Exercise details: Taking the listing below, restate word for word each line from the line with "Given: Toggle the MACDFS indicator tab" to the line with "Click the Office button logo", ends included, and stop there.

Data:
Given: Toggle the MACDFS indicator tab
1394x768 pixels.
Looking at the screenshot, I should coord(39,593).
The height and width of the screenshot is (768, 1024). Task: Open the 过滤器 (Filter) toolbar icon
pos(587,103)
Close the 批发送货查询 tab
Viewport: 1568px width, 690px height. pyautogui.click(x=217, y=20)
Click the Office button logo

==

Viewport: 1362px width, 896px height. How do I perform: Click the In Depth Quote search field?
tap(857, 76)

Answer to this exercise:
Given: Toggle the MACDFS indicator tab
1394x768 pixels.
Looking at the screenshot, I should coord(39,593).
The height and width of the screenshot is (768, 1024). Task: Open the 过滤器 (Filter) toolbar icon
pos(587,103)
Close the 批发送货查询 tab
Viewport: 1568px width, 690px height. pyautogui.click(x=217, y=20)
Click the Office button logo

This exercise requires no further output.